A rebounder, also referred to as a mini-trampoline, is a small trampoline used for exercise. The rebounder surface has a diameter of 40 inches and is designed for exercising using a running or jogging motion. Jogging on a rebounder provides a low-impact workout that burns calories while toning muscles and improving balance. CBSNews.com lists trampolining, or rebounding, as an efficient cardio exercise that also builds strength.
Step 1
Step onto the rebounder trampoline and stand in the middle of the pad. Hold onto a person for support if you are new and not steady. Some rebounders come standard with a support bar to hold onto.
Step 2
Bounce lightly with both feet flat on the trampoline surface. Hold onto the support bar or a person until you get comfortable with your center of balance.
Step 3
Lift one foot 2 to 3 inches off the rebounder trampoline surface and begin walking in a marching motion.
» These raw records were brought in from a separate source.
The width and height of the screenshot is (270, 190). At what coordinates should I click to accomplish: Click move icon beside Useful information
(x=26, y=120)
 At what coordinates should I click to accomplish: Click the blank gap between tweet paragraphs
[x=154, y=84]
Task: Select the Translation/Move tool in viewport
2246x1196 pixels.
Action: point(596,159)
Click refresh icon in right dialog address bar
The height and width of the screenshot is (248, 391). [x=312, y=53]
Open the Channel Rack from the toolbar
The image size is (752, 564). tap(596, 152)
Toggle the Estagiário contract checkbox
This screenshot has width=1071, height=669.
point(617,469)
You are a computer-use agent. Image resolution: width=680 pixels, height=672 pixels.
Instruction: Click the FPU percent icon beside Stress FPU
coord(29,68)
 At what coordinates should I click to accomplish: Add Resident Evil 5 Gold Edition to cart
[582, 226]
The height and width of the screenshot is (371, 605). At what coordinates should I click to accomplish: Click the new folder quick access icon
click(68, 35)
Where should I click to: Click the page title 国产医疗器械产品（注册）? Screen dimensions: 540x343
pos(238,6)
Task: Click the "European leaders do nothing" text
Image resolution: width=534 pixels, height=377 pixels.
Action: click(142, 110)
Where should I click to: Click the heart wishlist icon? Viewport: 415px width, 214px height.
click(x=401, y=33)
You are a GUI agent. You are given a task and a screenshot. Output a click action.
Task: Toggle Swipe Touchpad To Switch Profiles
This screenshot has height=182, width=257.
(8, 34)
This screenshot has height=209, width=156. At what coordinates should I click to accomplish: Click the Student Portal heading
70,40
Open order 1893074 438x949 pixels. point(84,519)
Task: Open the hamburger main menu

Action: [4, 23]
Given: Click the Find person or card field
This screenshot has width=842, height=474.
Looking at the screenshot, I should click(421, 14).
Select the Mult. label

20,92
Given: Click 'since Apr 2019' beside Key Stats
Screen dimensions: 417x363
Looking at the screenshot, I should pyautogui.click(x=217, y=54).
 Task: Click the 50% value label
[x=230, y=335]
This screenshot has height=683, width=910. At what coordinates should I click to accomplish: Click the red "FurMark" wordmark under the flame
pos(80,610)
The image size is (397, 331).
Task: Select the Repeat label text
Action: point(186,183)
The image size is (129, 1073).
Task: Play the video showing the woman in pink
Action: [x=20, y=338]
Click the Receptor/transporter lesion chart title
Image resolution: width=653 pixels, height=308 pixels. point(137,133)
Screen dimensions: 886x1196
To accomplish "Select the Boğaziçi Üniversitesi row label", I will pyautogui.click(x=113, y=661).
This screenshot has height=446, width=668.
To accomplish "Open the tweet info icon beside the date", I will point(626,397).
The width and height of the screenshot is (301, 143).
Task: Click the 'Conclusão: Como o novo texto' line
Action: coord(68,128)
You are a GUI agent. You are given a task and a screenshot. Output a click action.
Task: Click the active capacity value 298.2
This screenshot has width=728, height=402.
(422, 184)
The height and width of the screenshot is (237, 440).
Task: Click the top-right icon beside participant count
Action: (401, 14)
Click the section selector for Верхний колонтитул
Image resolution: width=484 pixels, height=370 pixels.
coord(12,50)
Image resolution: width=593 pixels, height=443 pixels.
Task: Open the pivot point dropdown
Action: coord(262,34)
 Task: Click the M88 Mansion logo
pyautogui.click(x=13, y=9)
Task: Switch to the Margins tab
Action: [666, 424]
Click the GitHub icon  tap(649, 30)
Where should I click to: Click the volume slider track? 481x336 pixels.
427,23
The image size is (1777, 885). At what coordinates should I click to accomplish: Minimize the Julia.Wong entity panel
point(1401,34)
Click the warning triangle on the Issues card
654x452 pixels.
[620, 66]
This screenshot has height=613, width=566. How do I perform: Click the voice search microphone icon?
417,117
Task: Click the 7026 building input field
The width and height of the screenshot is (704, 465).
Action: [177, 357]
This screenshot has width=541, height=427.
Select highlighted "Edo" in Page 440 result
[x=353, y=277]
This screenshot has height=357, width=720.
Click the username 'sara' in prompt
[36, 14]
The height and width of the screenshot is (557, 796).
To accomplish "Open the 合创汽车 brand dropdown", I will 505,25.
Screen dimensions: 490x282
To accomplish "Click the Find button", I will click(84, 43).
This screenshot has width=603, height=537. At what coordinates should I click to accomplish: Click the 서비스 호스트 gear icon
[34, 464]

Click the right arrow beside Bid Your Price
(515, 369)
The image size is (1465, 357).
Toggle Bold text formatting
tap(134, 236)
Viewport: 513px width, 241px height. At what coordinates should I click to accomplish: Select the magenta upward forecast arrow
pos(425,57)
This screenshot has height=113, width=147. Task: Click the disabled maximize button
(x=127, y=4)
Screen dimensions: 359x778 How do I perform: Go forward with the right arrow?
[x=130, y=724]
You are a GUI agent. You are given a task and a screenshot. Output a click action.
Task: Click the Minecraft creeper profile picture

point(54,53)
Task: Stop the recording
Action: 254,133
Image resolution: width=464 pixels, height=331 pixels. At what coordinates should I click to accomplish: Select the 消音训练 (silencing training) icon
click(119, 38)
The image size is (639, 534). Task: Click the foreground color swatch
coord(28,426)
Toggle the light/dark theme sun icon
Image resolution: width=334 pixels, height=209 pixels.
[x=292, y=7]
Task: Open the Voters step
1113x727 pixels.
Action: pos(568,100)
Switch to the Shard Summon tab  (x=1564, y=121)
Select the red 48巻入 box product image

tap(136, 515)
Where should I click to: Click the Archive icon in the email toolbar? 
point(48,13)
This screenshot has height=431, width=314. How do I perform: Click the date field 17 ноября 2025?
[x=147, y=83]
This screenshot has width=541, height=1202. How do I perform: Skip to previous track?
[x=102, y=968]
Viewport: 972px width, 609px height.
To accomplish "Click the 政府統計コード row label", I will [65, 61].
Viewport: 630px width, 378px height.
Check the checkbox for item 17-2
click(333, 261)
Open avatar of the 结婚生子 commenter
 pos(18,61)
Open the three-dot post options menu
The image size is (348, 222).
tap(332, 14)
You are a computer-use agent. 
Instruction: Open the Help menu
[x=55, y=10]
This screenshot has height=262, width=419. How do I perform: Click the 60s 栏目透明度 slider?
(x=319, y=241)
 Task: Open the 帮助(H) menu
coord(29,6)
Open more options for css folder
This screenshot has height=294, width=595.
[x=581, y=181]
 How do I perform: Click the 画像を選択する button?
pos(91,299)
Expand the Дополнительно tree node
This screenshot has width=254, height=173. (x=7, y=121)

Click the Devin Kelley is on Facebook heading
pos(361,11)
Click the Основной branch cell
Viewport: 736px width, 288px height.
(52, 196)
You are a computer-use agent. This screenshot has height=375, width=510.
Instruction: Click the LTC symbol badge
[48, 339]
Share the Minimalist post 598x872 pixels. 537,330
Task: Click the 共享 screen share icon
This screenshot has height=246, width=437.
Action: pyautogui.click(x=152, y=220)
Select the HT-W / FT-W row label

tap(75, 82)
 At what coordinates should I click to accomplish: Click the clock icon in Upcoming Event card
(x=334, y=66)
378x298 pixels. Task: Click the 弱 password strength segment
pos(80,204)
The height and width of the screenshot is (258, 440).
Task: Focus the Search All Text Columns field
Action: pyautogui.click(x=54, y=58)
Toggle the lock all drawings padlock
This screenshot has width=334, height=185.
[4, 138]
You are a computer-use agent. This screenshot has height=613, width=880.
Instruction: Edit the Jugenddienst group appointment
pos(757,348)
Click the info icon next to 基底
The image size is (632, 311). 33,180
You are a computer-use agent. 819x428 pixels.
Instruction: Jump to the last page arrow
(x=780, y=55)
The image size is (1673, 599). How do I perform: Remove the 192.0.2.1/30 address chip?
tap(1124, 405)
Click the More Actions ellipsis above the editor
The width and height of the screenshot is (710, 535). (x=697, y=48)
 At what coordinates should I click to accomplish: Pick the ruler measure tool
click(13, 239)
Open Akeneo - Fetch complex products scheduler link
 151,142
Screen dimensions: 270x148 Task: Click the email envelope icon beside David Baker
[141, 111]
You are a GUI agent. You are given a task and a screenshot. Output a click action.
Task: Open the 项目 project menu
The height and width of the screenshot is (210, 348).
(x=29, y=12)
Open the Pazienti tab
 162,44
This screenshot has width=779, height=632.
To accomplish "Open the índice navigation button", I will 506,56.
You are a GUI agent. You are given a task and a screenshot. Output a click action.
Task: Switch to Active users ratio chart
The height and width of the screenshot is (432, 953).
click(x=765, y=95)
Walk in this manner for two to three minutes, until you are able to walk without holding onto the support.
Step 4
Let go of the support bar or person assisting you. Bend your arms at the elbow and pump them back and forth, as if you are jogging or walking quickly.
Step 5
Increase your marching walk speed until you are completing a slow jogging motion. Continue to jog for the desired exercise duration. Start slowly by completing 10 to 15 minutes and gradually increase the duration each week until you reach 30 or more minutes with each session.
Step 6
Increase jogging intensity on the rebounder by lifting your knees higher in the front of the body and rear kicking your heels towards your rear-end. Alternate each movement by completing each in a five-minute rotation.